• Stated exercise:
Rewrite the records from the start through the line containing "Image resolution: width=1309", replacing "sidebar icon" with "sidebar button" and keeping everything else the same. Give only those lines.

Text and item location entries:

____________

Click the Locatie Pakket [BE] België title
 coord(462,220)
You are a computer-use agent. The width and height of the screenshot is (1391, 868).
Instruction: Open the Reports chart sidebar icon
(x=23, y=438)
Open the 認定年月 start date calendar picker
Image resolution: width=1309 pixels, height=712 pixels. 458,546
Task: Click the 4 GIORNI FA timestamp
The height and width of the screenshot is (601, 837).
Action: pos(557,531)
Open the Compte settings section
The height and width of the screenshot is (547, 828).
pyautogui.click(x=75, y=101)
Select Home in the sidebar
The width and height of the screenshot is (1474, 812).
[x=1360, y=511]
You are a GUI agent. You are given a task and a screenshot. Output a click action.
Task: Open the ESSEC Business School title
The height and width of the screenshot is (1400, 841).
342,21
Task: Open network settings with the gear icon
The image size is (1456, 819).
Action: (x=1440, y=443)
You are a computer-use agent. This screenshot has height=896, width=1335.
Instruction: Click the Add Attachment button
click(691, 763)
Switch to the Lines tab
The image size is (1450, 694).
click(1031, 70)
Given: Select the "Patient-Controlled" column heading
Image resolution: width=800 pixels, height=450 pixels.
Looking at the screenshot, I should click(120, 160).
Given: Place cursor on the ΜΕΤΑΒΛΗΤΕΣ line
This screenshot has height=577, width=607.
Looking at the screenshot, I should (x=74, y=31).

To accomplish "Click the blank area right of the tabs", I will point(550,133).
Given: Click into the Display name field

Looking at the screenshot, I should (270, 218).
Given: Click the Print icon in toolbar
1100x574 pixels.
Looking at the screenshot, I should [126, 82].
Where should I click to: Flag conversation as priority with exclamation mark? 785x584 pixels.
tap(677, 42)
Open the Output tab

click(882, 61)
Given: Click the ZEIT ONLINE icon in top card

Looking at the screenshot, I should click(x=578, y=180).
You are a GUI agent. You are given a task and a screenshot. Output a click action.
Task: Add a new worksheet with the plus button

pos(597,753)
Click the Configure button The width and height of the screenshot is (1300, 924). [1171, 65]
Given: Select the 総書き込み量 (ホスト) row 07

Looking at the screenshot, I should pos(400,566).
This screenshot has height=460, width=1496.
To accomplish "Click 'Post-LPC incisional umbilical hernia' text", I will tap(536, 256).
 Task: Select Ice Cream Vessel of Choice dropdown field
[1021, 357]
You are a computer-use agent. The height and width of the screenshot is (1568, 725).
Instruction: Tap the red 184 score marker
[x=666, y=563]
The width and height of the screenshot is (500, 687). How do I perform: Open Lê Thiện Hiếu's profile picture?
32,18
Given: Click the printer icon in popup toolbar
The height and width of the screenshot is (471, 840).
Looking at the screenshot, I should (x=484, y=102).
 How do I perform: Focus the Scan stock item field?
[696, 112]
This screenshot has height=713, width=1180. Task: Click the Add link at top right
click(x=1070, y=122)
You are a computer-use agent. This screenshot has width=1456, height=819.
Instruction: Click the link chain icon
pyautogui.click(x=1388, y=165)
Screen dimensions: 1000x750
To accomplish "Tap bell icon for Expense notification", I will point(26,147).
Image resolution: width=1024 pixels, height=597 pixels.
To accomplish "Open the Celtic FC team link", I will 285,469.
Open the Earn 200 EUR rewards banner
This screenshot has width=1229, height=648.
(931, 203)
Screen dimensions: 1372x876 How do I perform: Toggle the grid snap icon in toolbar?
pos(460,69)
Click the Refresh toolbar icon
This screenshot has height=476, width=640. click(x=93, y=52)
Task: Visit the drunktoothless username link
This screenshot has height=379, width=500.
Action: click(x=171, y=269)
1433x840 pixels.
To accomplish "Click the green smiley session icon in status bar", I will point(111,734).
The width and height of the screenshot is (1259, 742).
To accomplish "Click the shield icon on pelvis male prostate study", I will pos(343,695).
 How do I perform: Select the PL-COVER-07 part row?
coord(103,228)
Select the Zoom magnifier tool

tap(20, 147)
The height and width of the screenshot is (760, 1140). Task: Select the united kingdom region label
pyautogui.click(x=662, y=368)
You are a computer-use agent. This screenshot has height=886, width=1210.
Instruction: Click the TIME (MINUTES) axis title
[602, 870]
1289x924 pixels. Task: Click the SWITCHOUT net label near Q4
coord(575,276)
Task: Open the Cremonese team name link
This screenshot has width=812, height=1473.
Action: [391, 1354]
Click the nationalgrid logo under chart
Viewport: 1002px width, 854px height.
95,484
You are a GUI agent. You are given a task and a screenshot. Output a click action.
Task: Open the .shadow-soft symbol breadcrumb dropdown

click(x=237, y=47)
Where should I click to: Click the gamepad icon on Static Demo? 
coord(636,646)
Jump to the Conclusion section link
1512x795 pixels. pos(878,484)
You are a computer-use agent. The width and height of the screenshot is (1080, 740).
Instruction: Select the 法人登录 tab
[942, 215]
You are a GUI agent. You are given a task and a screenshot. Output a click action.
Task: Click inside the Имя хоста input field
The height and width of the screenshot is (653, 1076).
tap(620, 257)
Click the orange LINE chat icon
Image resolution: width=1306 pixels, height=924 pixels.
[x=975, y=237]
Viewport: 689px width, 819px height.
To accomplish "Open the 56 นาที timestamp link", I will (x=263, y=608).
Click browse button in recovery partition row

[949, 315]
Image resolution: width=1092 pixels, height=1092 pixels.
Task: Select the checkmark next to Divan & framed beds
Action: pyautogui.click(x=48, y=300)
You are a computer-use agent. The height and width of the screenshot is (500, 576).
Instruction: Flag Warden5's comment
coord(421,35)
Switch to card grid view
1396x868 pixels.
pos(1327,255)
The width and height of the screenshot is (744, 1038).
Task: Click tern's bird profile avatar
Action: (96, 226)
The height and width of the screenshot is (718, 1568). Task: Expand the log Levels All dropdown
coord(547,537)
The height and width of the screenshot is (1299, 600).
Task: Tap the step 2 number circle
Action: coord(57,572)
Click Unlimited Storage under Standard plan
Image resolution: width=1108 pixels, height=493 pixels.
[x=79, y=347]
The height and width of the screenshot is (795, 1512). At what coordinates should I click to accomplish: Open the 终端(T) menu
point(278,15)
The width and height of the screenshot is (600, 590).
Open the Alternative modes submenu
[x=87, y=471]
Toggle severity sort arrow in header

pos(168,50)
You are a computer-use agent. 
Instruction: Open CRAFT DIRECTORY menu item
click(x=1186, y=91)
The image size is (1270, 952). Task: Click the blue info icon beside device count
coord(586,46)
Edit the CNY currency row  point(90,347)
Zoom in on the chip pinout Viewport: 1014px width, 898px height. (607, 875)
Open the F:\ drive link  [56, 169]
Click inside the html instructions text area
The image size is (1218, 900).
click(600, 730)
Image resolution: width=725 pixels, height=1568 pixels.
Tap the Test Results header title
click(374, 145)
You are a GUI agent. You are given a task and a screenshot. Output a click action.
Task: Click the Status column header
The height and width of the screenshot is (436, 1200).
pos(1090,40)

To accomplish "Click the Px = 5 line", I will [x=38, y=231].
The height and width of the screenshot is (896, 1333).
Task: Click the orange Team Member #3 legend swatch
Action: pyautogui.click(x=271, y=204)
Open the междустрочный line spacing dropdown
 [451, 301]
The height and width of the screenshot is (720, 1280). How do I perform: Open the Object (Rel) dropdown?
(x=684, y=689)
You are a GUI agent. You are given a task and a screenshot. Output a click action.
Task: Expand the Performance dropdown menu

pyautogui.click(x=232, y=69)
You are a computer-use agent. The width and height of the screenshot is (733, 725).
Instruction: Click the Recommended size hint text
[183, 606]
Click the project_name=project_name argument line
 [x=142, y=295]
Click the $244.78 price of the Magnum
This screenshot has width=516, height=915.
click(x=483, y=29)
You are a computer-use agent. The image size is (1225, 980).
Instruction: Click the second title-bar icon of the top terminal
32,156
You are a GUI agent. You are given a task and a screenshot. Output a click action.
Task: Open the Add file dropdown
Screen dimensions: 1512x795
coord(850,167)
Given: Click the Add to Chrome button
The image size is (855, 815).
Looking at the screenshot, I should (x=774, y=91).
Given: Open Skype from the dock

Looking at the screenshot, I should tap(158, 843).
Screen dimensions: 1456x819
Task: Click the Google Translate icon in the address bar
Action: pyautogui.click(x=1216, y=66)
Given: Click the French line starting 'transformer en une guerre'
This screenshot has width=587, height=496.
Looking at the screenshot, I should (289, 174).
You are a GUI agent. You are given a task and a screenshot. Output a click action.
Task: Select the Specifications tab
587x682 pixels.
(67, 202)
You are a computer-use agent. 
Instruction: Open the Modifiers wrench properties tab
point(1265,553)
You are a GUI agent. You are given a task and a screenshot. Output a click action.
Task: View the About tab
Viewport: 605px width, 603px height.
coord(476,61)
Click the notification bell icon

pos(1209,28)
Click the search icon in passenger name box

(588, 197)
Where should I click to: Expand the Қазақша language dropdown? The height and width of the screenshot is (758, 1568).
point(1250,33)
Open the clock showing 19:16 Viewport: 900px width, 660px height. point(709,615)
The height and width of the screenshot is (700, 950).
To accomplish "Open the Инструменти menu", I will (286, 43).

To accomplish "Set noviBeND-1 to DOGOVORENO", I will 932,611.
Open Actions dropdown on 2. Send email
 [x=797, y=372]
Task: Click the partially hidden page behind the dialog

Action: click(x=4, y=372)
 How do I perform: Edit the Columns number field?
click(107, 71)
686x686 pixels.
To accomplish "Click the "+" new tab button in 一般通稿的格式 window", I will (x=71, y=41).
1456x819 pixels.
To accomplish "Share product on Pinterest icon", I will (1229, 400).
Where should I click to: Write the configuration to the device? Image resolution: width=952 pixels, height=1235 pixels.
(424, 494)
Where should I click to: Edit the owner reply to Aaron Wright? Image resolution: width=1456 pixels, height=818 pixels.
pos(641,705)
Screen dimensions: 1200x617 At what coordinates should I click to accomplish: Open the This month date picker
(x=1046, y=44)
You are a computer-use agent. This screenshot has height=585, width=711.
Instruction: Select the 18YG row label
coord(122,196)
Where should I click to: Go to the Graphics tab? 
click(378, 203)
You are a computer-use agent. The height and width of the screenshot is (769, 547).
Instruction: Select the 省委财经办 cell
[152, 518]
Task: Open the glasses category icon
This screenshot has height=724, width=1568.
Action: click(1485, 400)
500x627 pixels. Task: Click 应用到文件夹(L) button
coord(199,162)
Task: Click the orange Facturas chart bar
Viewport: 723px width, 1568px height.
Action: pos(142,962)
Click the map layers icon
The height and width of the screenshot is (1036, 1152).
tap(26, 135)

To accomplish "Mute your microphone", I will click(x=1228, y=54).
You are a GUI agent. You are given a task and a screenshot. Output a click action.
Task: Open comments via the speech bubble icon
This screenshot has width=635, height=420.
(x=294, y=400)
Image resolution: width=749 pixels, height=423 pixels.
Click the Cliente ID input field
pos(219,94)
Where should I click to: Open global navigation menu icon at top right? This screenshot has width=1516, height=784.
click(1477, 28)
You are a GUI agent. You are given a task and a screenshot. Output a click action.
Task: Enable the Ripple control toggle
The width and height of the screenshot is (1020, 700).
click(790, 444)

____________

• Task answer:
Click the Locatie Pakket [BE] België title
 coord(462,220)
You are a computer-use agent. The width and height of the screenshot is (1391, 868).
Instruction: Open the Reports chart sidebar button
(x=23, y=438)
Open the 認定年月 start date calendar picker
Image resolution: width=1309 pixels, height=712 pixels. 458,546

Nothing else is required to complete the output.